[What is being asked]:
The listing below holds a line with "The width and height of the screenshot is (733, 469)." and a later line with "Task: Open الرئيسية dashboard icon in sidebar". Write out those two lines and every line between them, exactly, and nothing else.

[Records for this exercise]:
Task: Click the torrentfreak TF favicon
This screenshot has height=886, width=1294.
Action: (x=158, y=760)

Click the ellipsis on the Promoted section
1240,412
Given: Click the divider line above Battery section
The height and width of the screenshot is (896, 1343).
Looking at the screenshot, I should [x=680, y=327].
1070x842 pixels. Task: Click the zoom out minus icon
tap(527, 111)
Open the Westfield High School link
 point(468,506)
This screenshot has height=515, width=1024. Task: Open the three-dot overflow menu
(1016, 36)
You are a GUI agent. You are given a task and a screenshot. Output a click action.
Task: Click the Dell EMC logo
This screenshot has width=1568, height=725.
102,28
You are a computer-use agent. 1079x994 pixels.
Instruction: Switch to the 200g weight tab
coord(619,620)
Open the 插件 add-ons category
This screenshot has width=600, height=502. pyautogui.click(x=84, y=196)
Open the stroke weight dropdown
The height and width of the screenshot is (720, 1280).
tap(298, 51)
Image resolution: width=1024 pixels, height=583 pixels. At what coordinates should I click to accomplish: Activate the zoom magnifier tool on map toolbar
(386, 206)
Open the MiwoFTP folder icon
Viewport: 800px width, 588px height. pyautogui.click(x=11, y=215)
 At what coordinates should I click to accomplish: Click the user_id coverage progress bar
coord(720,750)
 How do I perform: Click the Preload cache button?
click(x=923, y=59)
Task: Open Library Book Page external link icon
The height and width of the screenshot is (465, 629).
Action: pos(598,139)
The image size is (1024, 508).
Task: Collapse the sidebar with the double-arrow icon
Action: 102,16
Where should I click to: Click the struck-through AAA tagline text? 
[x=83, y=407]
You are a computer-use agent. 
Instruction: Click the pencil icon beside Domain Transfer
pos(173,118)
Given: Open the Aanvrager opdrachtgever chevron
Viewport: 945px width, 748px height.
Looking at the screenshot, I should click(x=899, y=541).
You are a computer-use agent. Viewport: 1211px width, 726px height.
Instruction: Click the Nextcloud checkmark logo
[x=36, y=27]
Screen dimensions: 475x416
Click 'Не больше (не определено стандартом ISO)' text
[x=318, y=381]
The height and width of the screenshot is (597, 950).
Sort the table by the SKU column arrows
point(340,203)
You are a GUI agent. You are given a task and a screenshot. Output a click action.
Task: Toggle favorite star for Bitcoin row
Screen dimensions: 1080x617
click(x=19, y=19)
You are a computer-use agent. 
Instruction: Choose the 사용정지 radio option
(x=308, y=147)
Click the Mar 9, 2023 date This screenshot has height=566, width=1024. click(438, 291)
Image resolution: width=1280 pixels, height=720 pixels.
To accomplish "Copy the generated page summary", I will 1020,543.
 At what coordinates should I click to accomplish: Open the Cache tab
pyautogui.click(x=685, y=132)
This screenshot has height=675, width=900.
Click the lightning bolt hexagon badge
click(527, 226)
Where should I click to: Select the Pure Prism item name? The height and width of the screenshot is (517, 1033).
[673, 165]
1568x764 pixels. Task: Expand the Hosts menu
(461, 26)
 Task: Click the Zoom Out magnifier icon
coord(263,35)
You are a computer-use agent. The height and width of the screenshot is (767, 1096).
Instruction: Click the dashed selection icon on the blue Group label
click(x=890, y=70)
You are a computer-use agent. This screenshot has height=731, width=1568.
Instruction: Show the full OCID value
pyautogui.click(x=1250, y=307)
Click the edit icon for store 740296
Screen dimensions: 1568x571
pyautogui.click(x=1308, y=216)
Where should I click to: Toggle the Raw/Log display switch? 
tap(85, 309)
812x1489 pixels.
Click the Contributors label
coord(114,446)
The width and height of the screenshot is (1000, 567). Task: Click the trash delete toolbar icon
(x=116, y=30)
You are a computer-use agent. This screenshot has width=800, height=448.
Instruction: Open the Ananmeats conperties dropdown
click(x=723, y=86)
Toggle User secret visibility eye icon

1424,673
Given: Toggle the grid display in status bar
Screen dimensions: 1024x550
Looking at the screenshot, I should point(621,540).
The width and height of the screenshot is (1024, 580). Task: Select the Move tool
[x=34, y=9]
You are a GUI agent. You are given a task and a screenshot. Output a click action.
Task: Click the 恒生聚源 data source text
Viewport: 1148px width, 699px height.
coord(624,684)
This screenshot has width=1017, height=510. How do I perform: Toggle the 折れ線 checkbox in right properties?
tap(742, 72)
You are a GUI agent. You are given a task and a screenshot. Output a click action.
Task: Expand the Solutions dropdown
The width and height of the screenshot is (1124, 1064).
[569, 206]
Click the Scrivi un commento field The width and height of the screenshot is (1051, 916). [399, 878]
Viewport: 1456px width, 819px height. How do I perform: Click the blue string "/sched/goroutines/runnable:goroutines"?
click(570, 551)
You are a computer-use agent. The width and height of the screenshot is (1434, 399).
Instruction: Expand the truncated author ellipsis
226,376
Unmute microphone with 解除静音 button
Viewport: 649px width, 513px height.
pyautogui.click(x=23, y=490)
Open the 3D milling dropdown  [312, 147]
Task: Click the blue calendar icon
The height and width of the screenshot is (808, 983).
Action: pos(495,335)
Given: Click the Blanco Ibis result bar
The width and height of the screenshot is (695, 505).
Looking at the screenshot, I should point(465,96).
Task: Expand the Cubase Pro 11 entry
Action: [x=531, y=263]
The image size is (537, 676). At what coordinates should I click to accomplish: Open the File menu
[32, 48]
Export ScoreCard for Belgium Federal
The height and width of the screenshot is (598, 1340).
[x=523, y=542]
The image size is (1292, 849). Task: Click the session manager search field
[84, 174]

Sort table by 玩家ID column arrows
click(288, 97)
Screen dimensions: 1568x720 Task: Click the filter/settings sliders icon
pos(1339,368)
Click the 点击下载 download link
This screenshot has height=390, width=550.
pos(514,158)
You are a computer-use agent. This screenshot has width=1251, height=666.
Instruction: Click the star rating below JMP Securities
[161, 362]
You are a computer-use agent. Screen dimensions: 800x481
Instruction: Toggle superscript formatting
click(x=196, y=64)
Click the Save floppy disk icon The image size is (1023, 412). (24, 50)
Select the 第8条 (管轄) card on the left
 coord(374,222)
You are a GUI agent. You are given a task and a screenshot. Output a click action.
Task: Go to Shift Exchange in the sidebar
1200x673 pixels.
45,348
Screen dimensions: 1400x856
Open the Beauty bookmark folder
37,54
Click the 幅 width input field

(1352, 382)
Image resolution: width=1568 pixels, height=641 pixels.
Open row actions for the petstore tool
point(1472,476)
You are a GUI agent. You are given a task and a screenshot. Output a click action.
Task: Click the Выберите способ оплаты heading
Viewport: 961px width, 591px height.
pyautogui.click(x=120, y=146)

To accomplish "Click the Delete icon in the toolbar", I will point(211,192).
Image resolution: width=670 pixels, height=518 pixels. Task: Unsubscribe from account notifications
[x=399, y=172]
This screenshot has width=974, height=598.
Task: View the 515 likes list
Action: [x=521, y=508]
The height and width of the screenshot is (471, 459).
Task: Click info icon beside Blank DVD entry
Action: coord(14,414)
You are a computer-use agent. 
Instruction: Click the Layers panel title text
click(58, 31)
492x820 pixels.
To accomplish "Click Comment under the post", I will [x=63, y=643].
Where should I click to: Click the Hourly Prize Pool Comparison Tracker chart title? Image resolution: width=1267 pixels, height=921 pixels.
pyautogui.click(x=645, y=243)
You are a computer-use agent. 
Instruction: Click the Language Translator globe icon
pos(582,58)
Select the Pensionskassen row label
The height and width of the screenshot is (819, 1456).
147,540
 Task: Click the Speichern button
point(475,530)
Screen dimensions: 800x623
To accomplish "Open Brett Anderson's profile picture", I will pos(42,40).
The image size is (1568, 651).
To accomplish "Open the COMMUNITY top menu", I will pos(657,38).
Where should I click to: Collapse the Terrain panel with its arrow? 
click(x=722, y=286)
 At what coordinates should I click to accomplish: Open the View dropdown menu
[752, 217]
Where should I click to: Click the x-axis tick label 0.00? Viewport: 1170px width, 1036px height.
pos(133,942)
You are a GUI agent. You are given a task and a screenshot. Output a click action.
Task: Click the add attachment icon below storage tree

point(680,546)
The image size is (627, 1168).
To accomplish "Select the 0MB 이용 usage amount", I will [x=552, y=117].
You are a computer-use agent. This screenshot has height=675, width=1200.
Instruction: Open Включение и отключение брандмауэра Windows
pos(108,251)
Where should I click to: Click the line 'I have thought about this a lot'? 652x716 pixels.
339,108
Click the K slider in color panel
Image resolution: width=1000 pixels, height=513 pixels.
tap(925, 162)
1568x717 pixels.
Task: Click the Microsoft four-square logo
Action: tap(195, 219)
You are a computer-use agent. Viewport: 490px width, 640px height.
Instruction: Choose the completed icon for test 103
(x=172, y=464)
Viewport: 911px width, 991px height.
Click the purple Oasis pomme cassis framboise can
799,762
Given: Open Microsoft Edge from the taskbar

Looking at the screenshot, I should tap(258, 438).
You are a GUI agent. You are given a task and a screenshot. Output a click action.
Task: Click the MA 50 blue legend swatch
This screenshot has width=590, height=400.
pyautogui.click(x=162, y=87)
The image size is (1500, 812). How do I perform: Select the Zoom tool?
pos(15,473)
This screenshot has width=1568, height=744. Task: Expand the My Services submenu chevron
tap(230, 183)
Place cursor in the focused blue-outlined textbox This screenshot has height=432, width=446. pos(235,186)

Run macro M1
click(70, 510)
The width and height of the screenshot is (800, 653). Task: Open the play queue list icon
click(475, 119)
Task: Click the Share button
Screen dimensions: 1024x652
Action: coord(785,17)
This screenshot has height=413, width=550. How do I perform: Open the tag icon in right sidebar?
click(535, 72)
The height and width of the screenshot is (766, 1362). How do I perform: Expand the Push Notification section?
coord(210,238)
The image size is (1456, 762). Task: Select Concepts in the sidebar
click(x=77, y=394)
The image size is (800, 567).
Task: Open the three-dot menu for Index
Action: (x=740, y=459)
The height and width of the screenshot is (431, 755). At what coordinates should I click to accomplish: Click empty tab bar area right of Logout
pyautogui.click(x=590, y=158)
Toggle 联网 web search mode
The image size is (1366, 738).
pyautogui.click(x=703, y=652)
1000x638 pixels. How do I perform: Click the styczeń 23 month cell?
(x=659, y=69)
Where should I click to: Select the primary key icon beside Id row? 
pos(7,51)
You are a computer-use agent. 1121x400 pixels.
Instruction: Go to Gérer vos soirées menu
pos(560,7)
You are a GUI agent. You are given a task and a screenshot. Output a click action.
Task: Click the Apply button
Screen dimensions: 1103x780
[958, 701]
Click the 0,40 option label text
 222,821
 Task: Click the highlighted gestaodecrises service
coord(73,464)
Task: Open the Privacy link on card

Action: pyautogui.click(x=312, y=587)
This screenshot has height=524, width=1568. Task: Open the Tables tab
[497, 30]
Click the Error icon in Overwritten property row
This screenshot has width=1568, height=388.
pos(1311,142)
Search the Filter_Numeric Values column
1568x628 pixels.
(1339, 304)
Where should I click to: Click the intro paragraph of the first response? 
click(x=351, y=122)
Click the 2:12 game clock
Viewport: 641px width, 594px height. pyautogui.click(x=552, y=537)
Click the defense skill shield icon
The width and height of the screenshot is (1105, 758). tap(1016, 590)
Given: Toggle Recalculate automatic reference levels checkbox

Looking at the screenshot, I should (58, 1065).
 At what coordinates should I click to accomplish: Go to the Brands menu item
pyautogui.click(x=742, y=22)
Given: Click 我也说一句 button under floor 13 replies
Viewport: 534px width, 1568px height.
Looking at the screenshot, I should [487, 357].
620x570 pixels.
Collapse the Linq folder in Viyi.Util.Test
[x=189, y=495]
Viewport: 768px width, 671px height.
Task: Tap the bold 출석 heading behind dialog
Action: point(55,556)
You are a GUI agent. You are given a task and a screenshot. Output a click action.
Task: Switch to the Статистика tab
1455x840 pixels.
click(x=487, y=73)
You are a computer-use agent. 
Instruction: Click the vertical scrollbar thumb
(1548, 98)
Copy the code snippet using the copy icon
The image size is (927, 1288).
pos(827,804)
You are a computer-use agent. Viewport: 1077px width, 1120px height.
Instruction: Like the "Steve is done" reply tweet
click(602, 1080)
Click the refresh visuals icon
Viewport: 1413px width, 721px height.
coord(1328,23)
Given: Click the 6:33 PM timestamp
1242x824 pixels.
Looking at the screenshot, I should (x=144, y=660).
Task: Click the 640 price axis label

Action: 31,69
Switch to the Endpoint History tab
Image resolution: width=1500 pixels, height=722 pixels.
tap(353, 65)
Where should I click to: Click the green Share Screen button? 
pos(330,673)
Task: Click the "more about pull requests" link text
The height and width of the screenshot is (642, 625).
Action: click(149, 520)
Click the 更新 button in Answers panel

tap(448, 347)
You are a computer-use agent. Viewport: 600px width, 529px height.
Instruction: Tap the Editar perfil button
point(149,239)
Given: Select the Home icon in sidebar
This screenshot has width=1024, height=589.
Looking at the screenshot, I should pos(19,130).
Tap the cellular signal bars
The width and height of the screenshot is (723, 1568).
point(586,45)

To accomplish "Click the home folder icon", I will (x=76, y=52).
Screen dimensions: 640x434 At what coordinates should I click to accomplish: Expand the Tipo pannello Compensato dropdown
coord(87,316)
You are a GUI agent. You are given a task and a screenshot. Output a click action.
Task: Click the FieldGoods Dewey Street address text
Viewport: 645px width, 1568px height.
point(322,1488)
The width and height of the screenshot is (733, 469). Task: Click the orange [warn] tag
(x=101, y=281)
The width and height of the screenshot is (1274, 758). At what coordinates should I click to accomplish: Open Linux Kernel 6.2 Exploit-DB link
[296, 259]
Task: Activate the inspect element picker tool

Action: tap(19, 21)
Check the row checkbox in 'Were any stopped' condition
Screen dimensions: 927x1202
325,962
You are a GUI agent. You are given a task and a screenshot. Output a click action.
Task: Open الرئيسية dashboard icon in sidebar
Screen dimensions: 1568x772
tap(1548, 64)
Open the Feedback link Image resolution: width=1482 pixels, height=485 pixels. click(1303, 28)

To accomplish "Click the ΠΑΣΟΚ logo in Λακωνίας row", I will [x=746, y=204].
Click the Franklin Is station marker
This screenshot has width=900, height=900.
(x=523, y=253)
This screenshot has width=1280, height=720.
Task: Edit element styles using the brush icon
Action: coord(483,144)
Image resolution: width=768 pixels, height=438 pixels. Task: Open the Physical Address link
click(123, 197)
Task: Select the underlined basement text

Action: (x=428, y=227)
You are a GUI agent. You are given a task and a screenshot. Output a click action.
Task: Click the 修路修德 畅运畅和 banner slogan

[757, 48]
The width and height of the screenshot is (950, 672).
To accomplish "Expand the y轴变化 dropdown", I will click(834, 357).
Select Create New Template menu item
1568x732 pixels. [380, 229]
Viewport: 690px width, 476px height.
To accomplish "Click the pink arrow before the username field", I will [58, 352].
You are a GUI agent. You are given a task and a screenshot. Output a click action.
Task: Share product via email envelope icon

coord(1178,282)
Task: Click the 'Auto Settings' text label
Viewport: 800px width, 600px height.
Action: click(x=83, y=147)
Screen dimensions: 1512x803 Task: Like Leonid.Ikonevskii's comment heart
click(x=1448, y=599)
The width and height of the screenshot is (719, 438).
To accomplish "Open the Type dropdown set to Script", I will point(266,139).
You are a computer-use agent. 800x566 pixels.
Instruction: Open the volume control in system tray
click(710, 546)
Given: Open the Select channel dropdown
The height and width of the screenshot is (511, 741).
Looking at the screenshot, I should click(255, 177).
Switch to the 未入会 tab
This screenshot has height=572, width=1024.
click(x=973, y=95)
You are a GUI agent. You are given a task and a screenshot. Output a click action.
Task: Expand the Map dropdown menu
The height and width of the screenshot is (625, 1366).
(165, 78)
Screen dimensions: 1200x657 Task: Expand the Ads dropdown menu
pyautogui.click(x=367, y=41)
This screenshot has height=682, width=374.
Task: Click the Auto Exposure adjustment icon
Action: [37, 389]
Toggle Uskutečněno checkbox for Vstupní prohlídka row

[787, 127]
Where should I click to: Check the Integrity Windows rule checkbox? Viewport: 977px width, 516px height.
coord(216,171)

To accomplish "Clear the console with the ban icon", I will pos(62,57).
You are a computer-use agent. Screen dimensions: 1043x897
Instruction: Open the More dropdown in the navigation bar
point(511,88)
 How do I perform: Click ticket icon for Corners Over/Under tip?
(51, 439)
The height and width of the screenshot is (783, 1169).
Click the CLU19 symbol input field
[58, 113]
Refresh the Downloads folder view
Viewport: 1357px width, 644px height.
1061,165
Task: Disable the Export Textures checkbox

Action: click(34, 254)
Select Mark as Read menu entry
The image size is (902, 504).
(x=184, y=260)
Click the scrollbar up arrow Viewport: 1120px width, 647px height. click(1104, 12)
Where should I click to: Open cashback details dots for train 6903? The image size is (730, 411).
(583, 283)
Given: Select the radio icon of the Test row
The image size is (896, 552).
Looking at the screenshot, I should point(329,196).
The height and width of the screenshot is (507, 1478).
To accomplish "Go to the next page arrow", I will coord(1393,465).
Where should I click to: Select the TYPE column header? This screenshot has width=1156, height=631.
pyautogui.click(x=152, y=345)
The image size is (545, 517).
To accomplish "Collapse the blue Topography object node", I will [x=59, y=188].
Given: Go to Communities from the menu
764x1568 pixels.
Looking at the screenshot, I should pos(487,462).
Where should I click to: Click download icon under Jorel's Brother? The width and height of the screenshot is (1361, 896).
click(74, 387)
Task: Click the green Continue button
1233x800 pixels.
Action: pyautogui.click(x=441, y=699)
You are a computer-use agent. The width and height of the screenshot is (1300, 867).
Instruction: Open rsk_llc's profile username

[Response area]:
The width and height of the screenshot is (733, 469). Task: Click the orange [warn] tag
(x=101, y=281)
The width and height of the screenshot is (1274, 758). At what coordinates should I click to accomplish: Open Linux Kernel 6.2 Exploit-DB link
[296, 259]
Task: Activate the inspect element picker tool

Action: tap(19, 21)
Check the row checkbox in 'Were any stopped' condition
Screen dimensions: 927x1202
325,962
You are a GUI agent. You are given a task and a screenshot. Output a click action.
Task: Open الرئيسية dashboard icon in sidebar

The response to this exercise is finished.